Once I could afford a comprehensive medical aid, it made my treatment journey much more manageable as it meant I could go to private dermatologists to seek help. Of course, this also became a terribly expensive journey. Firstly, most specialists require you to pay upfront, and then claim from medical aid. There was almost always a portion that was not covered by the medical scheme. Also, some dermatologists would not let you leave without a long list of expensive products, conveniently available in their rooms, which they assured you would help if you purchased them. I quickly learnt over time to recognize those who were genuinely concerned about helping their patients, as opposed to those trying to build an empire on the insecurity of people. 

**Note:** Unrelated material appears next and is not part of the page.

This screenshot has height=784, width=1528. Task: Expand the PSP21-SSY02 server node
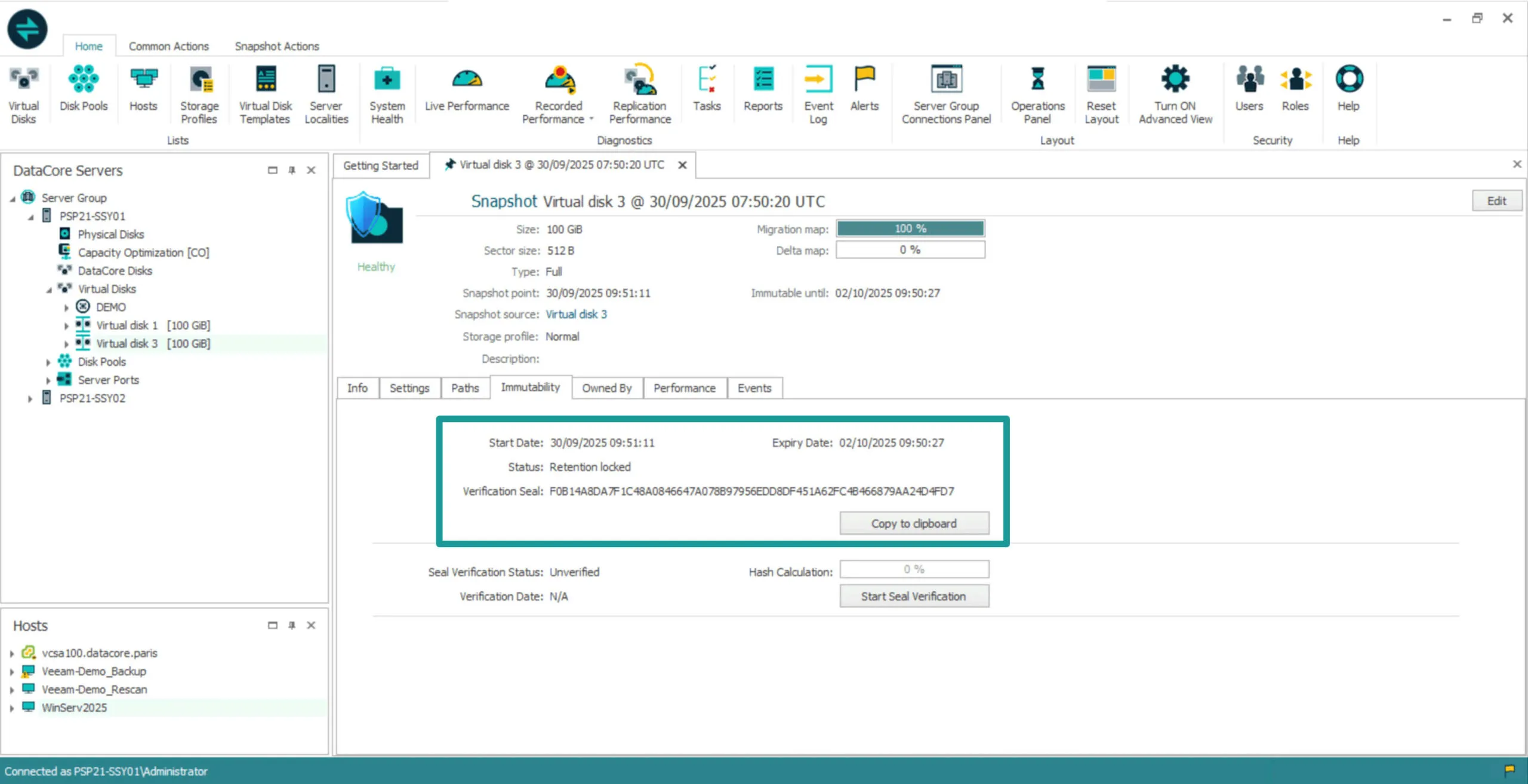[x=30, y=399]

Over the course of my journey with psoriasis, I’ve tried dozens of different treatments, from ointments, mixtures and creams, to herbs, oils, and vitamins. I’ve explored natural products and pharmaceutical products. I’ve researched extensively, yet still have questions that remain unanswered. Over the years I’ve spent many nights fighting back the tears brought upon by the pain of psoriasis, physically and emotionally. Winter is the most difficult time for me, when flare-ups are at their worst. The blazing hot summer days are also tough. 

During the initial stages of psoriasis, my self-confidence took a knock. When the condition was at its worst, I avoided all social gatherings, unless absolutely necessary. When I did go, I would ensure that I was dressed in a way that would not draw attention to myself. As the years passed, I learned to manage the condition, and became more comfortable talking openly to people about it. 

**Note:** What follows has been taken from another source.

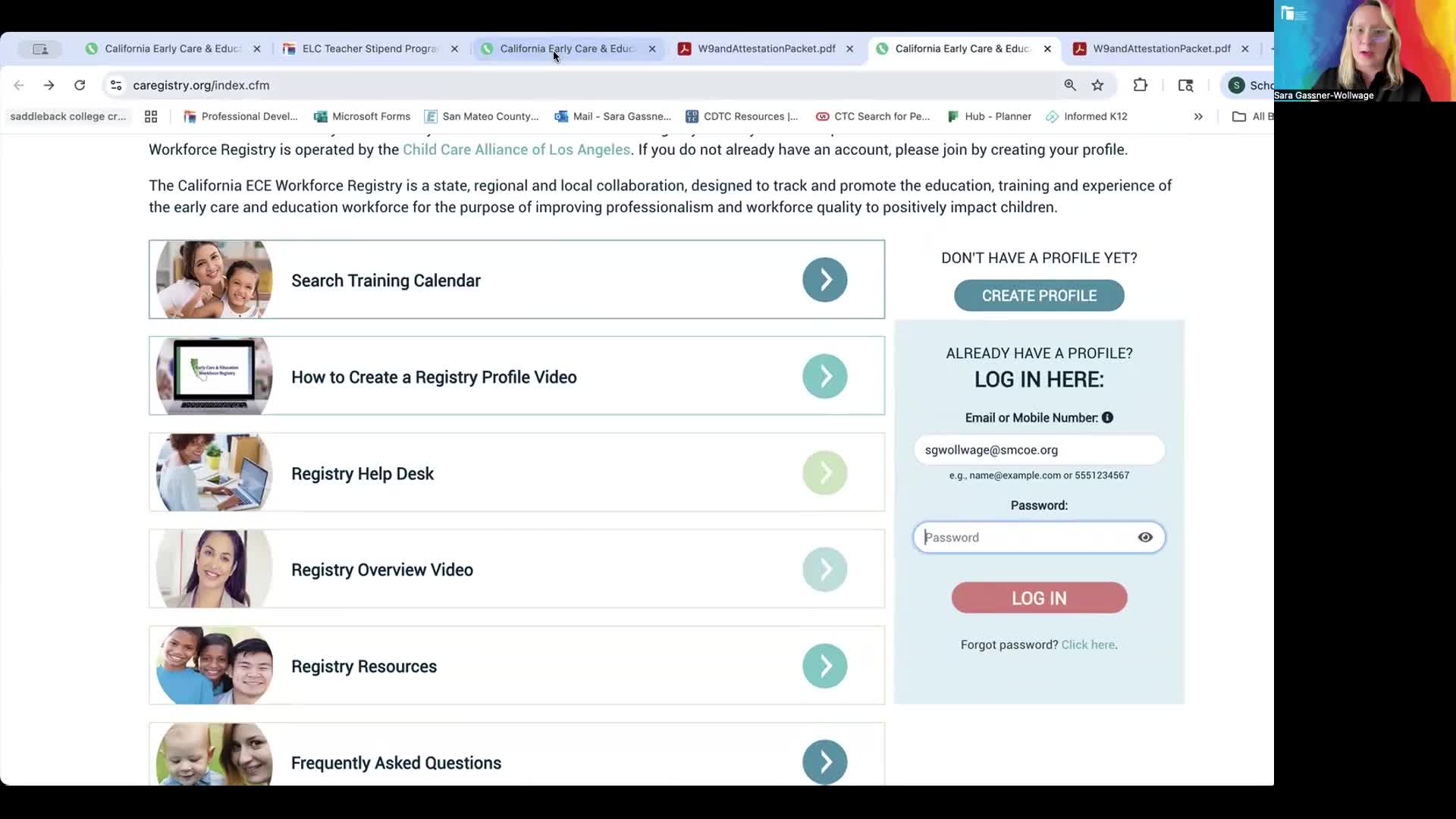1456x819 pixels.
Task: Open Search Training Calendar arrow
Action: 824,280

I found it interesting that during both my pregnancies, the psoriasis completely disappeared. I wondered if this would not provide some clue to scientists trying to work on a cure for the condition. Like millions of others, I long for the day that there would be treatment available without the serious risks that come with the current available medication. With psoriasis, often, it’s a case of choosing the lesser evil – live with the pain or use a drug that completely clears the psoriasis but may cause more serious health complications. 

After being on methotrexate for a few years, I switched to a biologic three months ago. I still do blood tests every three to six months. While I’m grateful for the opportunity to be part of the trial in South Africa, I have been taking the injections with a great deal of apprehension. The drug comes with some serious warnings, including a higher risk of contracting tubercolosis and cancer. I counted 19 common side effects, and 93 less common side effects on one site alone. 

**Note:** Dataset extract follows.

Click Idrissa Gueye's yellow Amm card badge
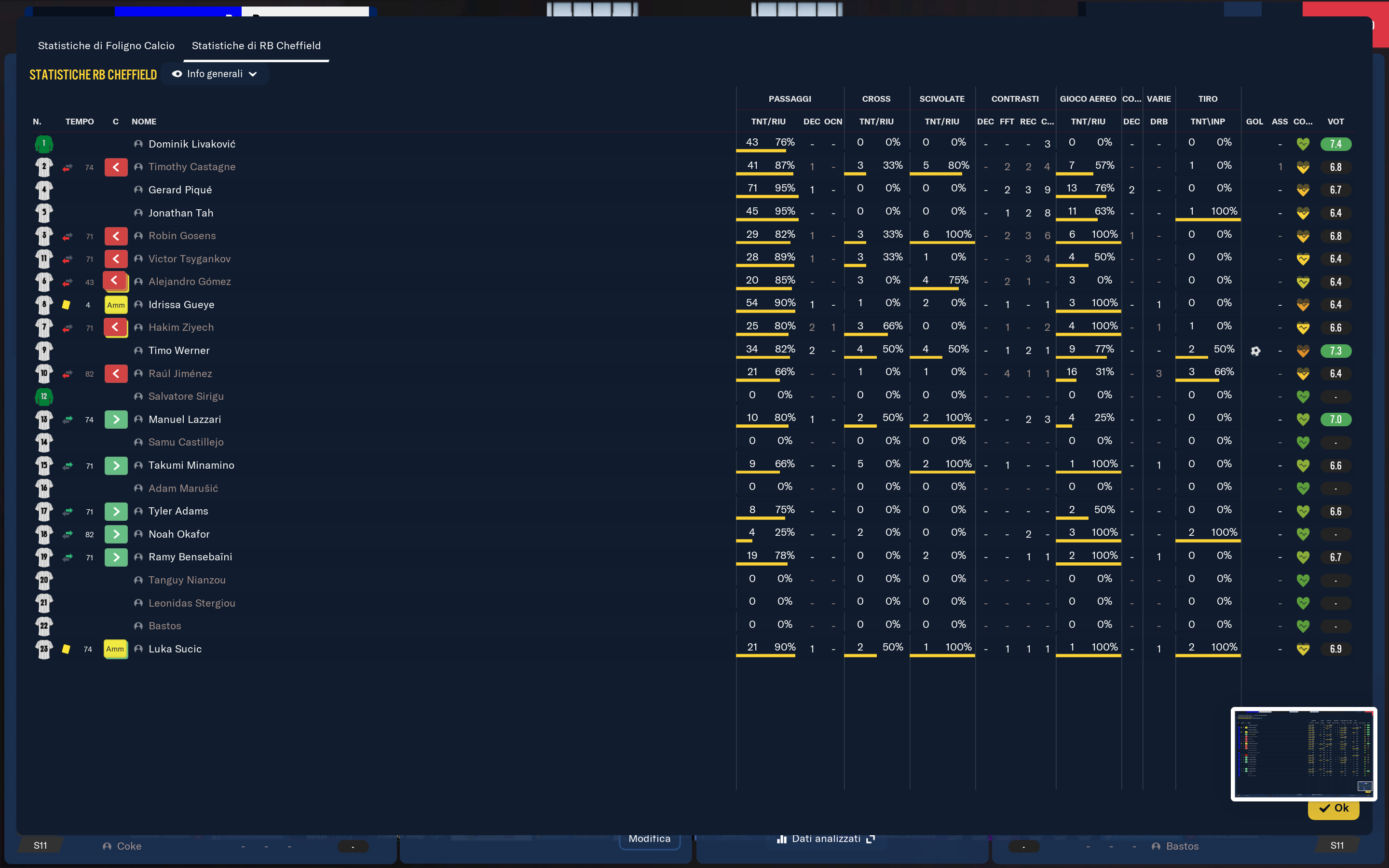[116, 305]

My skin has completely cleared of psoriasis, and I feel amazing. However, the side effects have been intolerable on most days, prompting my doctor to change the treatment. I have been seeing a physician instead of a dermatologist over the past few years and feel like my condition is more holistically understood. 

I’m often told to reduce my stress levels as this is directly linked to psoriasis. However, I have many roles and responsibilities which demand my time and attention – my roles a News Editor, Pastor’s wife, a mother to a 3-year-old daughter and a 6-year old son. I am also on an entrepreneurial journey with my Training company. Stress reduction is an ideal to which I strive but am yet to master. 

My mum and I often talk about our phases of psoriasis and share remedies and advice. It’s become a regular part of our conversations. The same happens at church among those who relate to the condition. My children often pray out loud asking God to make mummy’s skin better.  

I’ve come to accept that my skin doesn’t define me, and therefore shouldn’t confine me. On good days, and challenging ones, I do my best to inspire, uplift and engage others to walk in their God-given purpose. I am grateful to be alive and determined to make each day count!